Benjamina Ebuehi's Creation for Yoghurt Panna Cotta with Banana and Tahini Crumble

I firmly believe that the new year isn't complete without a sweet treat. In a period often characterised by grey skies, a little sweetness goes a long way. I'm not suggesting dense confections, but a dessert such as this creamy yoghurt-based dessert fits the bill perfectly. If you glance quickly, it resembles a special morning parfait.

Creamy Yoghurt Custard with Tahini-Oat Topping

This recipe yields extra crumble mixture for this dessert.
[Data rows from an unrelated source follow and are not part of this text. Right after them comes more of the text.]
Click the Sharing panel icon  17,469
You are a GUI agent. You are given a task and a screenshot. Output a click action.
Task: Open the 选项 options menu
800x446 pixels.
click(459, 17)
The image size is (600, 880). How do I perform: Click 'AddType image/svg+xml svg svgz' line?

Store the remainder in an tightly-closed tub as a ready-made crispy treat for future use.

Prep: 5 minutes
Chill: 2 hours minimum
Cook: 50 minutes
Serves: 4

For the Panna Cotta

  • 2 sheets of gelatine
  • 300g of whipping cream
  • 60g of honey
  • 1 teaspoon of vanilla bean paste
  • A pinch of salt
  • 300g of Greek yoghurt

For the Tahini Crumble

  • 80g of jumbo oats
  • 50g of plain flour
  • 40g of light brown sugar
  • 2 tablespoons of sesame seeds
  • A pinch of flaky sea salt
  • ¼ teaspoon of ground cinnamon
  • 50g of melted unsalted butter
  • 30g of tahini
  • 2½ tablespoons of honey
  • 2 small bananas, sliced

Method

First, place the gelatine sheets in a little dish of cool water. Leave them to soften for about five minutes, until softened. Then, drain them and gently squeeze out any excess liquid. Put them to one side.

In a small saucepan, mix the whipping cream with the honey, vanilla paste, and salt. Heat gently until steaming taking care not to boil. Remove from the heat and add the squeezed gelatine until it is totally melted. Then, mix in the Greek yoghurt until well combined. Pour the mixture into individual ramekins and place in the refrigerator for several hours, until completely set.
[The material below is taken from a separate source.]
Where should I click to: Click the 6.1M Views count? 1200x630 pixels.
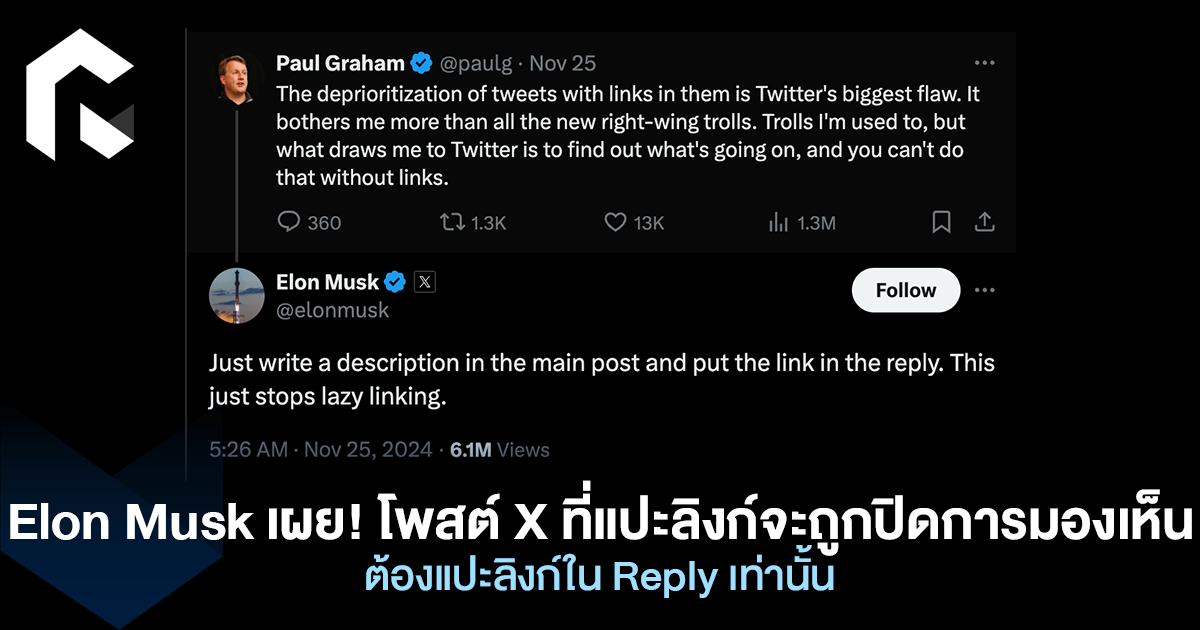499,450
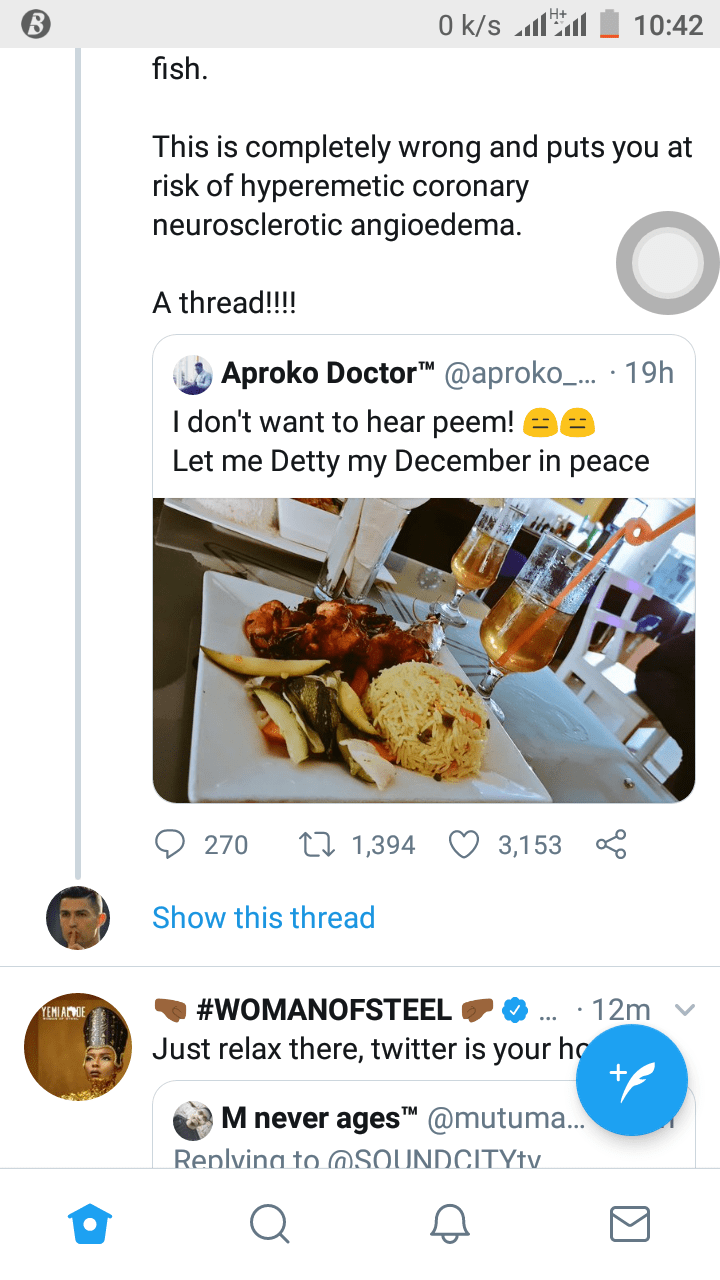The width and height of the screenshot is (720, 1280).
Task: Tap the reply comment icon
Action: pyautogui.click(x=172, y=845)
Meanwhile, prepare the crumble. Set your oven to 190°C (170°C fan)/375°F/gas 5. Cover a baking sheet with baking paper. Combine in a bowl the oats, flour, sugar, sesame seeds, salt, and cinnamon. Mix well to combine. Pour in the melted butter and tahini, then combine well so everything is evenly coated. Tip the blend onto the lined sheet and cook for 18 to 22 minutes, until nicely browned. Take it out, allow to cool fully, then break into pieces into irregular pieces.

To prepare the bananas: in a small pan, gently heat the honey with two tablespoons of water. Add the sliced bananas and heat until they begin to soften and the mixture becomes slightly syrupy. Take off the stove and let it cool a bit.

To serve, spoon the warm bananas on top of the custards. Finish with the tahini crumble and serve immediately.

Melissa Fuller
Melissa Fuller

A seasoned gaming analyst with over a decade of experience in casino strategy development and player education.